Comments (7)
Hi, please verify your GPU is actually running this by looking at nvidia-smi. Also try to use tritons own performance analysis tool that you can find bundled with their SDK or packaged in the Docker Images and test your endpoint using that tool to ensure it's not a mistake in your client side code.
from yolov4-triton-tensorrt.
Hi
I checked nvidia-smi and it does indeed load the model into GPU memory. However during inference, memory does not actually increase in usage, which I am assuming it should.
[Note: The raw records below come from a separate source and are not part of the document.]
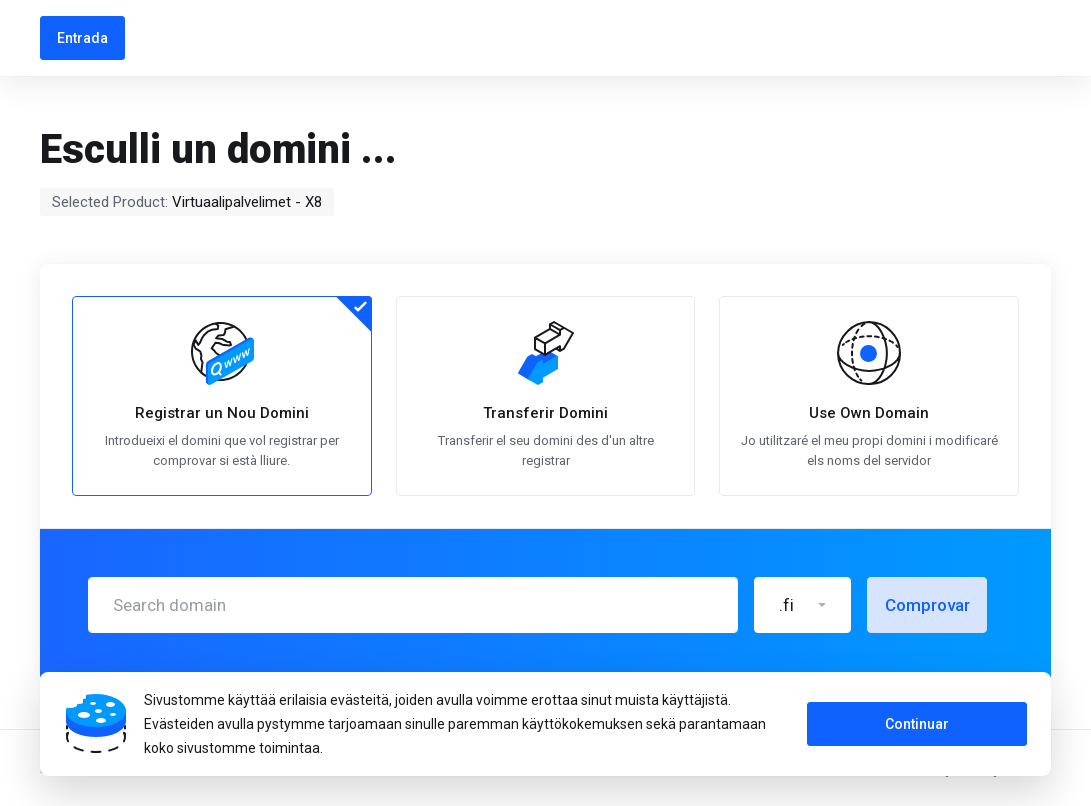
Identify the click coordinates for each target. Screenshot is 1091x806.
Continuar (917, 724)
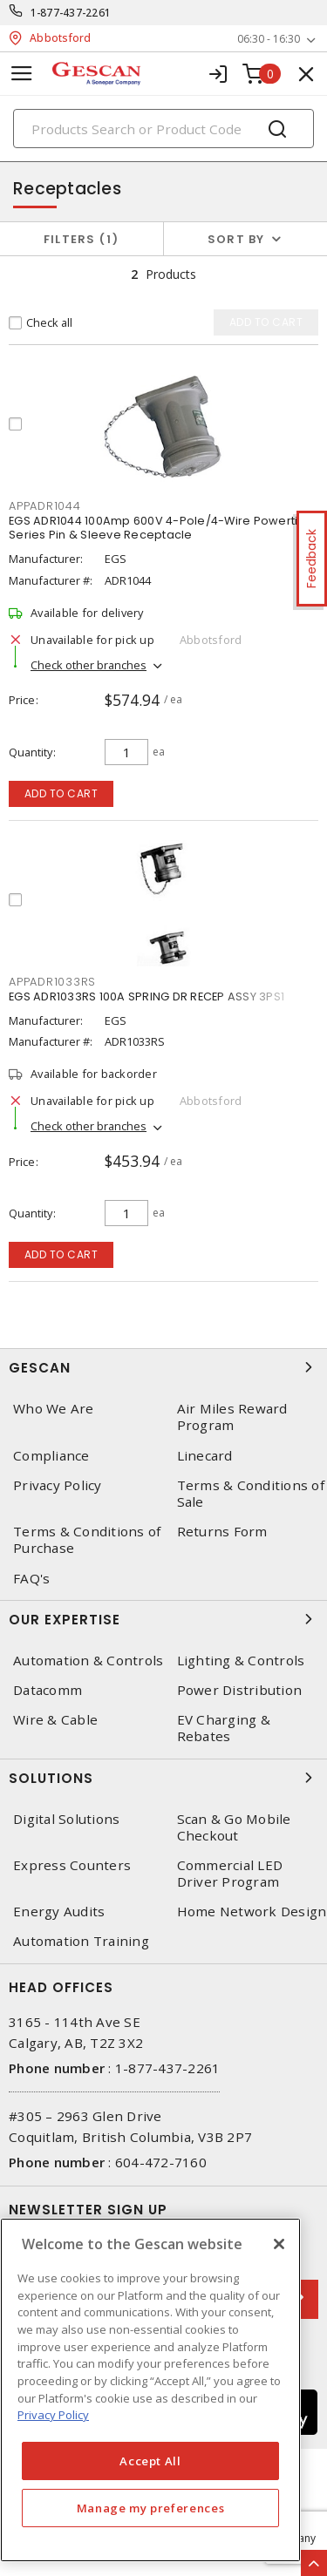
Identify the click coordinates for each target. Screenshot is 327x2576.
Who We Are (53, 1408)
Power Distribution (240, 1690)
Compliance (51, 1455)
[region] (150, 2390)
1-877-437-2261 (71, 12)
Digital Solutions (66, 1819)
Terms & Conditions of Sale (250, 1493)
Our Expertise (163, 1619)
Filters (81, 239)
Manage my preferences (151, 2508)
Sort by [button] (236, 239)
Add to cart (61, 793)
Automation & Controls (88, 1660)
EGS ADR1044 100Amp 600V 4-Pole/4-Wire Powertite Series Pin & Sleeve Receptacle (159, 527)
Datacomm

So maybe on inference request, it reverts to using the CPU for inference, hence why it takes much longer.
However, when running the model, the following output is produced
{
"name": "yolov4",
"platform": "tensorrt_plan",
"backend": "tensorrt",
"version_policy": {
"latest": {
"num_versions": 1
}
},
"max_batch_size": 0,
"input": [
{
"name": "input",
"data_type": "TYPE_FP32",
"format": "FORMAT_NONE",
"dims": [
1,
3,
416,
416
],
"is_shape_tensor": false,
"allow_ragged_batch": false,
"optional": false
}
],
"output": [
{
"name": "boxes",
"data_type": "TYPE_FP32",
"dims": [
1,
10647,
1,
4
],
"label_filename": "",
"is_shape_tensor": false
},
{
"name": "confs",
"data_type": "TYPE_FP32",
"dims": [
1,
10647,
18
],
"label_filename": "",
"is_shape_tensor": false
}
],
"batch_input": [],
"batch_output": [],
"optimization": {
"priority": "PRIORITY_DEFAULT",
"input_pinned_memory": {
"enable": true
},
"output_pinned_memory": {
"enable": true
},
"gather_kernel_buffer_threshold": 0,
"eager_batching": false
},
"dynamic_batching": {
"preferred_batch_size": [],
"max_queue_delay_microseconds": 0,
"preserve_ordering": false,
"priority_levels": 0,
"default_priority_level": 0,
"priority_queue_policy": {}
},
"instance_group": [
{
"name": "yolov4",
"kind": "KIND_GPU",
"count": 1,
"gpus": [
0
],
"secondary_devices": [],
"profile": [],
"passive": false,
"host_policy": ""
}
],
"default_model_filename": "model.plan",
"cc_model_filenames": {},
"metric_tags": {},
"parameters": {},
"model_warmup": []
}
Additionally, according to the logs from my initial post, the following occurs
I0320 05:10:01.545749 1 tensorrt.cc:5376] model yolov4, instance yolov4, executing 1 requests
I0320 05:10:01.545785 1 tensorrt.cc:1609] TRITONBACKEND_ModelExecute: Issuing yolov4 with 1 requests
I0320 05:10:01.545796 1 tensorrt.cc:1668] TRITONBACKEND_ModelExecute: Running yolov4 with 1 requests
I0320 05:10:01.545842 1 tensorrt.cc:2804] Optimization profile default [0] is selected for yolov4
I0320 05:10:01.545896 1 pinned_memory_manager.cc:161] pinned memory allocation: size 2076672, addr 0x7fdff8000090
I0320 05:10:01.546688 1 tensorrt.cc:2181] Context with profile default [0] is being executed for yolov4
I0320 05:10:01.549341 1 infer_response.cc:166] add response output: output: boxes, type: FP32, shape: [1,10647,1,4]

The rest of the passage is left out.